_AVAILABLE RECORDS_
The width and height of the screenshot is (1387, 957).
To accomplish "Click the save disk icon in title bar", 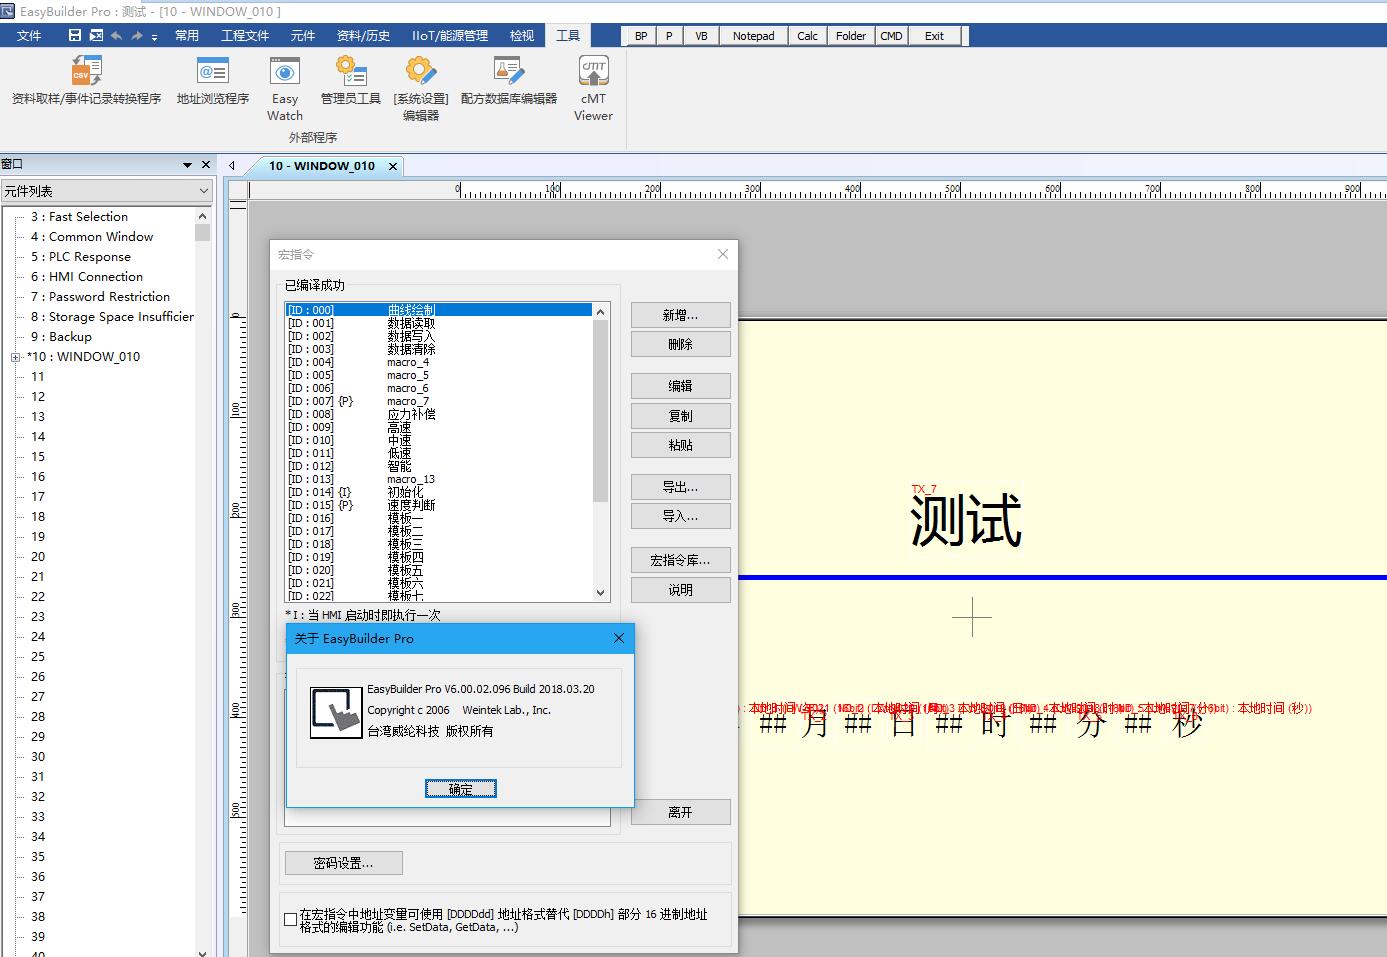I will pos(75,36).
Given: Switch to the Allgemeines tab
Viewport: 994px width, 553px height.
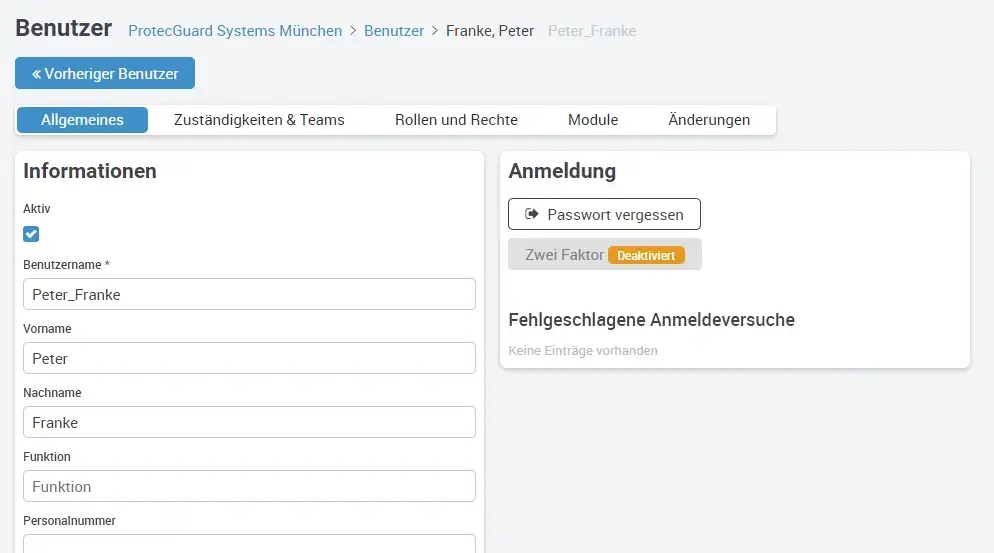Looking at the screenshot, I should 82,120.
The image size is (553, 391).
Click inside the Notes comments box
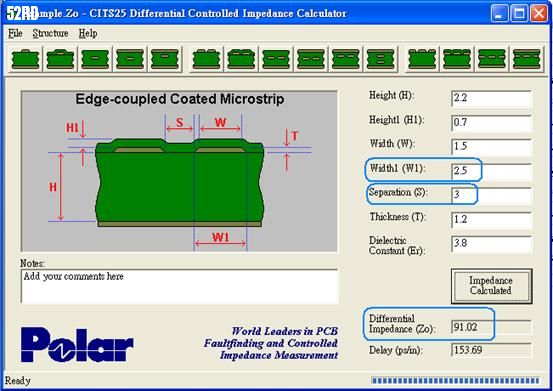[x=180, y=286]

_REQUIRED TASK_
Report every line of the records that contains the string "height", treating uppercase and lowercase as different.

_TASK OUTPUT_
The width and height of the screenshot is (1387, 957).
Viewport: 994px width, 553px height.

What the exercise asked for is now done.